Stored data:
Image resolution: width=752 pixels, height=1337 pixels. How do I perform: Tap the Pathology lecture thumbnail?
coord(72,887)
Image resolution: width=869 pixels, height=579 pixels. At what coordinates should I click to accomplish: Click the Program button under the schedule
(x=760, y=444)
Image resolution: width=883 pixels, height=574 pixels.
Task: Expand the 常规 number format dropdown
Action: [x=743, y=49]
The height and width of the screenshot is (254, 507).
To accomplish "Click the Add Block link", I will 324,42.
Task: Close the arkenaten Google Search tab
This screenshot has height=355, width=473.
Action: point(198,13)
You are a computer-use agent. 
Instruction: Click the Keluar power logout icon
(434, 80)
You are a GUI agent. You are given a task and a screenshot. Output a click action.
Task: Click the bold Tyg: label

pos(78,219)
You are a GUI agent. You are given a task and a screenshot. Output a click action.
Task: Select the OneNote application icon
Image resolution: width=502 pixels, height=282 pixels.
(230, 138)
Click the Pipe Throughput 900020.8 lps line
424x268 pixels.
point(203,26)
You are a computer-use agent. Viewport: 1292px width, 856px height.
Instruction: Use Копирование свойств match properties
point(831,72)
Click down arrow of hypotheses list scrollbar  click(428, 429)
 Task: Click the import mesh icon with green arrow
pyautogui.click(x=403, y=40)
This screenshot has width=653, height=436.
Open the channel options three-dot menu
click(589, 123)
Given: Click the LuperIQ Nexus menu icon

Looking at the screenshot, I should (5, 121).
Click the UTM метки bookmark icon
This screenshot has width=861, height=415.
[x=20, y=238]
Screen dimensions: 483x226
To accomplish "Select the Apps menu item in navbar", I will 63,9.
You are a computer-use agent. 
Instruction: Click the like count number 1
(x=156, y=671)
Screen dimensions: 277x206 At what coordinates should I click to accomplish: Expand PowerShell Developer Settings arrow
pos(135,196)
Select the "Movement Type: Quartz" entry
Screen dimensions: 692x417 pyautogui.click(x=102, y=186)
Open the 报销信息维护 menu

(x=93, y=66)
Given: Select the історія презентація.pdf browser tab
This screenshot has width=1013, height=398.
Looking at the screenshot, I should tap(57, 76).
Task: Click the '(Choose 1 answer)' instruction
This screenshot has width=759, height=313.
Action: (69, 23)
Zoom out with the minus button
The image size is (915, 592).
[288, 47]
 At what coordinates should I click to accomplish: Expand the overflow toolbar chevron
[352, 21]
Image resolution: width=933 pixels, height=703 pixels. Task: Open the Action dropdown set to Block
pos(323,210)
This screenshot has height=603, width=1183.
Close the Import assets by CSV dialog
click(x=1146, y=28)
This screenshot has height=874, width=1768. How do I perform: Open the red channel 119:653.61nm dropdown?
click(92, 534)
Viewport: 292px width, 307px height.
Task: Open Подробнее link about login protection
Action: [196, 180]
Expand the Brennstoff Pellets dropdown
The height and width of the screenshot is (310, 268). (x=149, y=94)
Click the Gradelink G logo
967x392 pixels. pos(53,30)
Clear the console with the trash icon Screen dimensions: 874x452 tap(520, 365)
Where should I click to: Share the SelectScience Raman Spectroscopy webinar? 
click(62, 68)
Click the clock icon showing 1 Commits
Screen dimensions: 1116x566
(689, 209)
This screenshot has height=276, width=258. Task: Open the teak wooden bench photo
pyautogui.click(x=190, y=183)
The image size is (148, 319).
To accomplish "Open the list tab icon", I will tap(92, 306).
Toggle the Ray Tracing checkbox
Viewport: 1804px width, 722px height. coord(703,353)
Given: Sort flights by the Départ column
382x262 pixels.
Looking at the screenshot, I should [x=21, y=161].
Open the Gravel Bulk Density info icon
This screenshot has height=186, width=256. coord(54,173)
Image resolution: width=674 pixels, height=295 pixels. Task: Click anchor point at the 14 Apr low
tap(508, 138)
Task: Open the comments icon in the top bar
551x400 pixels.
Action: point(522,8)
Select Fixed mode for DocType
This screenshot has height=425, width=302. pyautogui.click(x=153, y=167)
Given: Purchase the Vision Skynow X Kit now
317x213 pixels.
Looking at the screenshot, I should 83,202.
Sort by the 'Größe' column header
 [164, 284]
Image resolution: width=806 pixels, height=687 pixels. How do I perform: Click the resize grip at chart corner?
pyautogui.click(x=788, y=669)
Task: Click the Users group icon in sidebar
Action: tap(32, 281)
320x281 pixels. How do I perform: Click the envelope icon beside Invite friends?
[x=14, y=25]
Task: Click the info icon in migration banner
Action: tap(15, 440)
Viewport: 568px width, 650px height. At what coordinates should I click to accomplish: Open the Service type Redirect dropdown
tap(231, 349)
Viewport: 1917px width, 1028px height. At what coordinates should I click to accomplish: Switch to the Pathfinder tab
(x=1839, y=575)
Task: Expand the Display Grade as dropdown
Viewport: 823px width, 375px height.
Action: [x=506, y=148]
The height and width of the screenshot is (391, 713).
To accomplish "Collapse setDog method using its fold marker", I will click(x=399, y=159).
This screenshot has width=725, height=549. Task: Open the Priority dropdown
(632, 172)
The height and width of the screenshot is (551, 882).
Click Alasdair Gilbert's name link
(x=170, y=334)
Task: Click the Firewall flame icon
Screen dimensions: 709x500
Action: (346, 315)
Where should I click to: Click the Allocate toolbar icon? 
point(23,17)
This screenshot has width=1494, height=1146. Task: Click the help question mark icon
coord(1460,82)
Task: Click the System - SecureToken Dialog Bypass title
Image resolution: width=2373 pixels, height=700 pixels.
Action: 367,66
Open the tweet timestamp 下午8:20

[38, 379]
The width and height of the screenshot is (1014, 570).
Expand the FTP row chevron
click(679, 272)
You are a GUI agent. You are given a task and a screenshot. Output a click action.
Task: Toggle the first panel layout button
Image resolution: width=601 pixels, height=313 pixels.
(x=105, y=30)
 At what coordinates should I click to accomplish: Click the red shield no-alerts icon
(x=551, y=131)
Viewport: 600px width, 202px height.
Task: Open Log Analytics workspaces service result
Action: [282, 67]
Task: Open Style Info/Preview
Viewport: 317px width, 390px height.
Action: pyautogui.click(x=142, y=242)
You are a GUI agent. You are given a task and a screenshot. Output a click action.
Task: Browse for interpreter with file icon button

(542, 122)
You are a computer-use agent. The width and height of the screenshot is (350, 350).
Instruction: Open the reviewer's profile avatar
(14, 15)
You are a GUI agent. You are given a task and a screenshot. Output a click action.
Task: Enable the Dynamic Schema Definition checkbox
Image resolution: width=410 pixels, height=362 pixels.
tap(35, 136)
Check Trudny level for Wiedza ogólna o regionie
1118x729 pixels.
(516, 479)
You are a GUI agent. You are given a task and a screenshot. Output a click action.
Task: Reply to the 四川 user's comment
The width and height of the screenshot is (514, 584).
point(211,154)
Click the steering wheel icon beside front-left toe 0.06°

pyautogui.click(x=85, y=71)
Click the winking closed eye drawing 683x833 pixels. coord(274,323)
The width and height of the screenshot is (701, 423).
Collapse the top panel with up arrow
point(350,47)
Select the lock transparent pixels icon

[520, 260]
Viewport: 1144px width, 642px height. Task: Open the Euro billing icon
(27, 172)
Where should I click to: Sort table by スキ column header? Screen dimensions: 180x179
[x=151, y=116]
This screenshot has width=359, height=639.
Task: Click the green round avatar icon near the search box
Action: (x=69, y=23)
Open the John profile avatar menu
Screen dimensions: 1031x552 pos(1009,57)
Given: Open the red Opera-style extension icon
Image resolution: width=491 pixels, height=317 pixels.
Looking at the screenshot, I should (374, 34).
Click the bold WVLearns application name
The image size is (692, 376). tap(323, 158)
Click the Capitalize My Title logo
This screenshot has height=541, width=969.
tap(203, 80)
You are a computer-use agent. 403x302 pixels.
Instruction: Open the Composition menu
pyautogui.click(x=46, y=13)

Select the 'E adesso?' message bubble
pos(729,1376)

## Directions:
Count the lines in the entries above that include the string "list", then give only that figure.

## Answer area:
2